What you will do: Pictures are to be left out, and only the lines from the one containing "The width and" through the last line of the data are to be returned exactly.
== Material provided
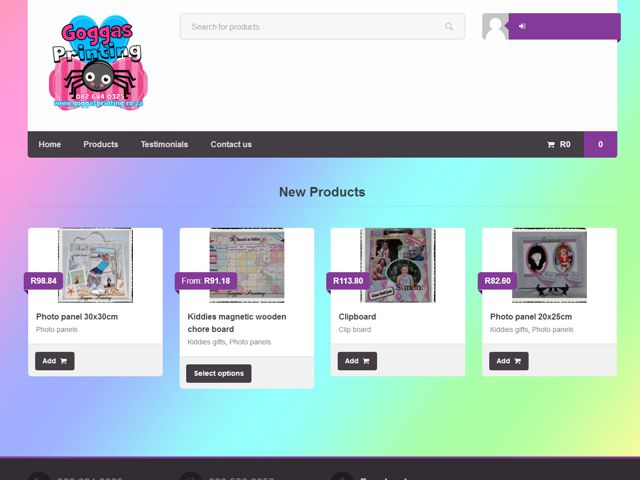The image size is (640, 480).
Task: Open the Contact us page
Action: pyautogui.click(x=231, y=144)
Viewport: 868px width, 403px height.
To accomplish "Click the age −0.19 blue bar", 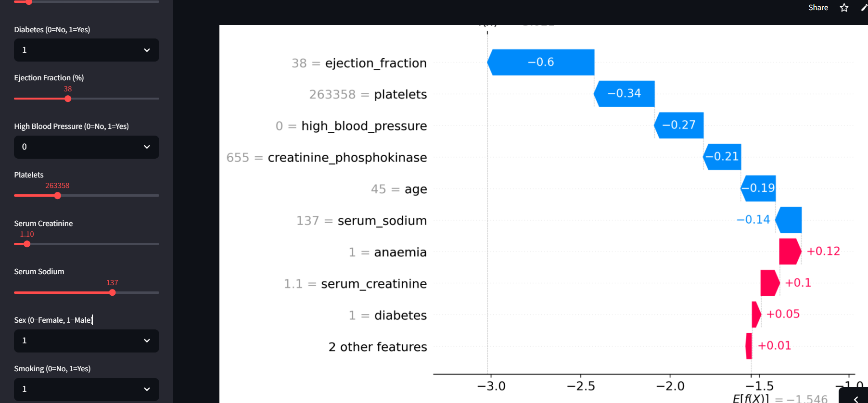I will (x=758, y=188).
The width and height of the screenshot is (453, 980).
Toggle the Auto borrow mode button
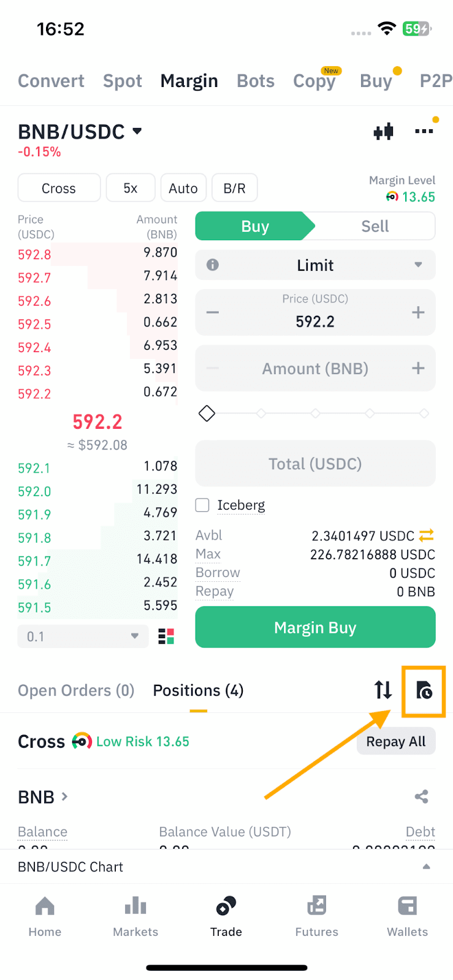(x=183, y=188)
====
Exercise output:
The width and height of the screenshot is (453, 980).
Toggle the Auto borrow mode button
(x=183, y=188)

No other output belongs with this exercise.